Tuesday 22 December 2015

Engineers for Privacy Professionals

As many discussions on this blog have pointed out, there is a mismatch between engineering and legal when it comes to privacy; one can even argue there's a mismatch between these two groups and privacy advocates too, but that's another story...

It is critical for anyone involved in privacy to understand that without the complete trust and involvement of the engineers who build the systems that are supposed to be compliant with whatever privacy policy exists, that compliance will be at best, fragile.

At the IAPP's DPIntensive meeting earlier this year I gave a presentation on the subject, here's the link to the slides.


The main learning is that unless engineering is an equal part in your privacy discussions then you're really just playing at compliance.

Privacy isn't just about privacy policies or long winded legal documents but about education, learning and understanding that everyone depends upon everyone else in order for your business to successfully (and legally!) function.

I wrote about how privacy should be taught earlier with the quote:

It often surprises me that many of the people advocating privacy don't actually understand the things that they're trying to keep private, specifically information. Indeed the terms data and information are used interchangeably and there is often little understanding of the actual nature and semantics of said, data and information.
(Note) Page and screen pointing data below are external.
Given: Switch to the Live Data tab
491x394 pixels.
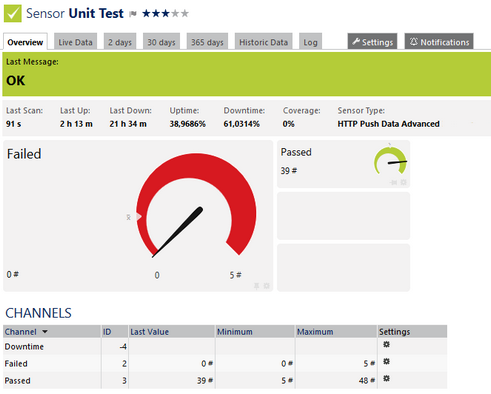Looking at the screenshot, I should point(75,42).
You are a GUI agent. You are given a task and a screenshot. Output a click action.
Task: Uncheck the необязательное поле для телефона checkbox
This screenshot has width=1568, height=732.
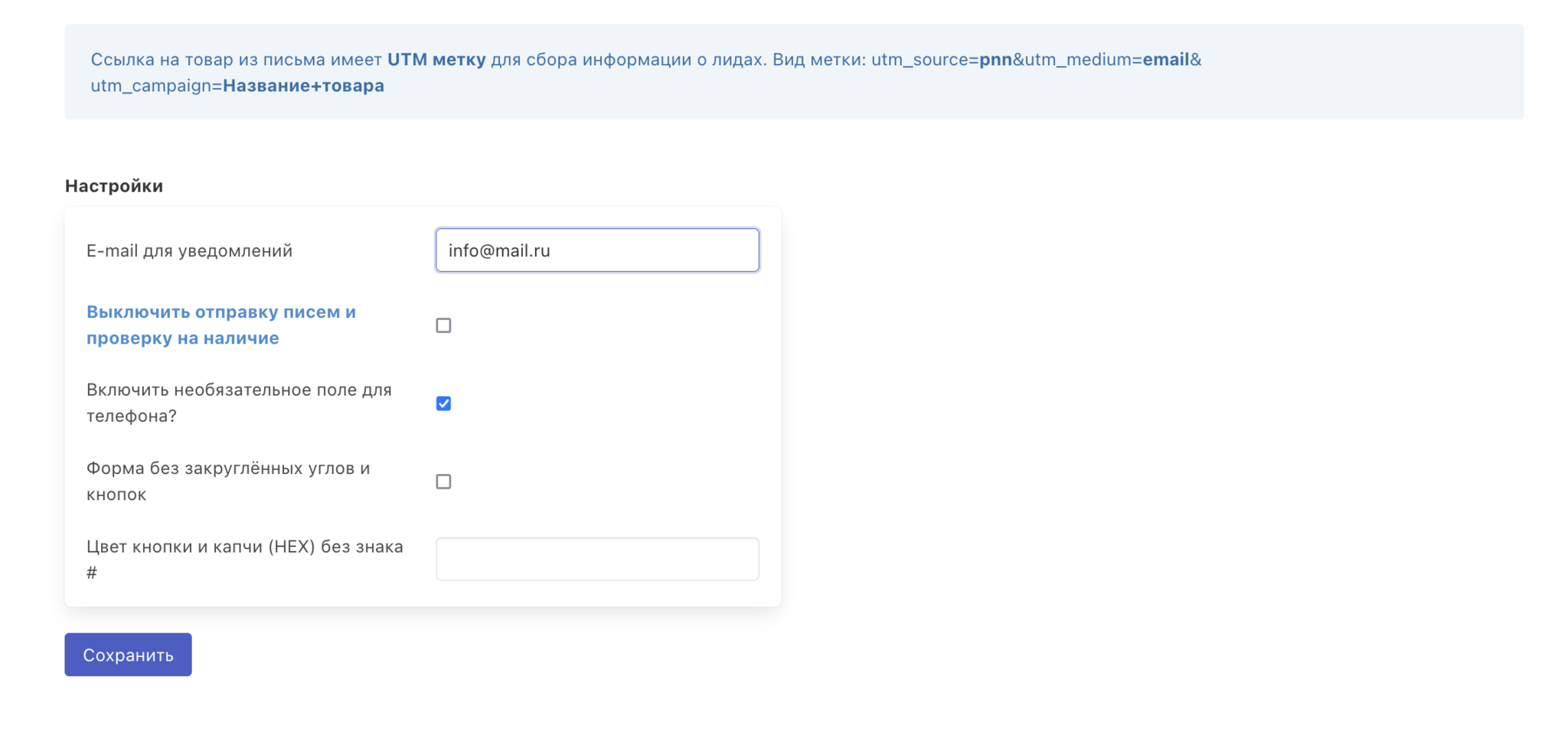click(443, 404)
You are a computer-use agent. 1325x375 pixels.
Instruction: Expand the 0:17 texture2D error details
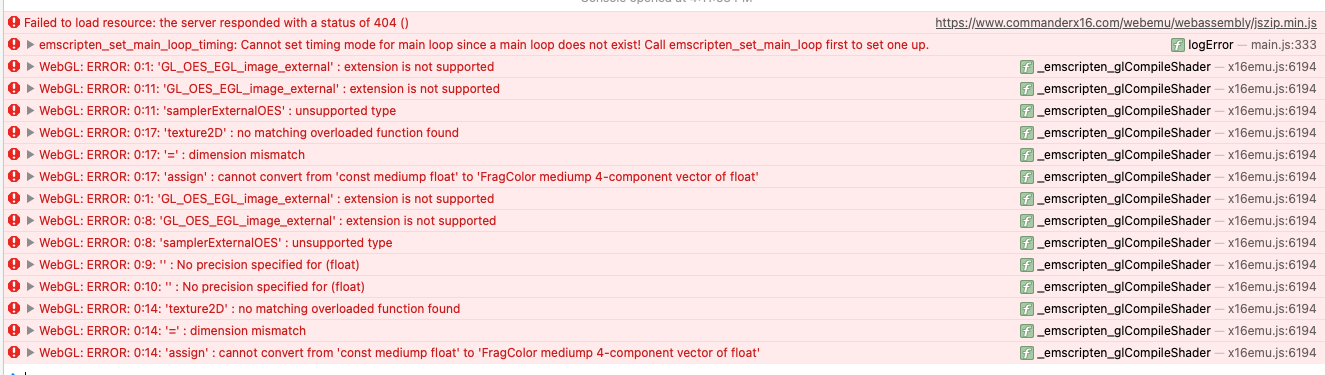(x=31, y=133)
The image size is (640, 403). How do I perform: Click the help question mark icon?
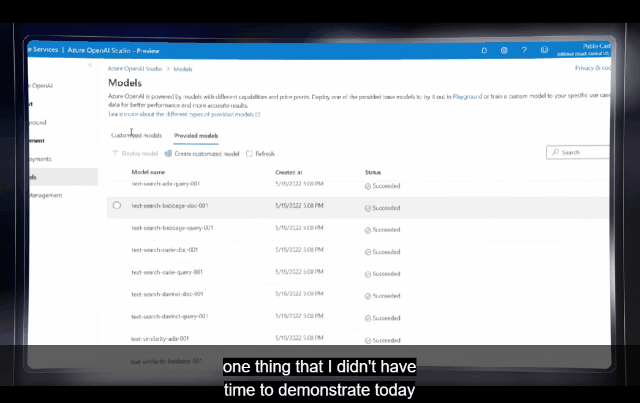[x=524, y=49]
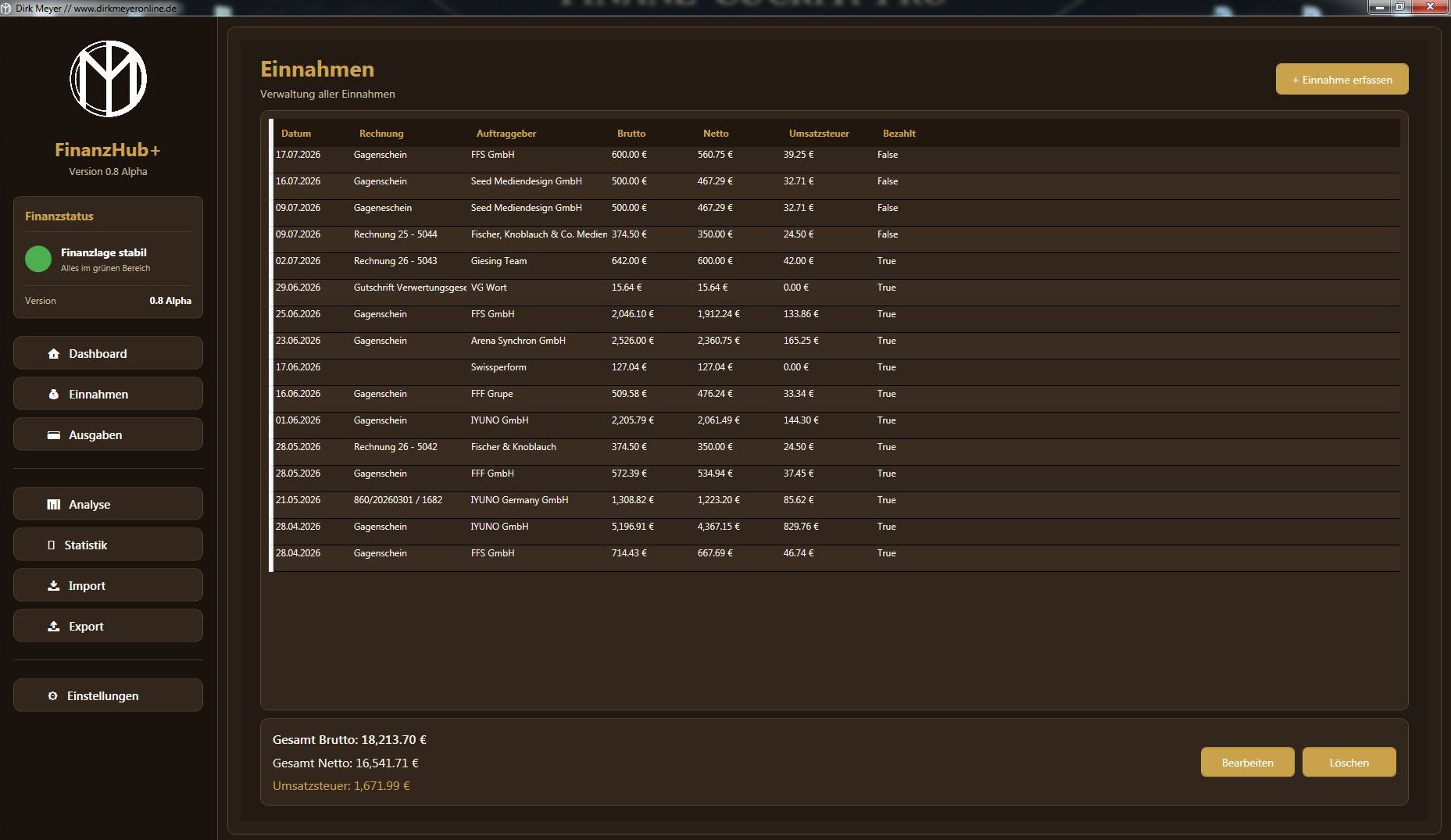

This is also seen in how we train our staff in privacy aspects - with the dreaded "privacy awareness training":

One thing that came up was the need for training and that privacy awareness training hasn't had the effect hoped for. Given that awareness training is exactly that, is it no surprise that once the, usually, one hour presentation on how we should all care about privacy is made nothing happens?
 
Actually, everyone is acutely aware of privacy in the first place and privacy awareness training rapidly becomes an exercise in CYA - as security expert Bruce Schneier might have put it - and have no effect whatsoever on the overall quality of development, customer privacy and company culture.

I guess we're still pretty naive about privacy and unless we have a cultural change this naivety will come back to haunt us for a very, very long time with some awful business repercussions.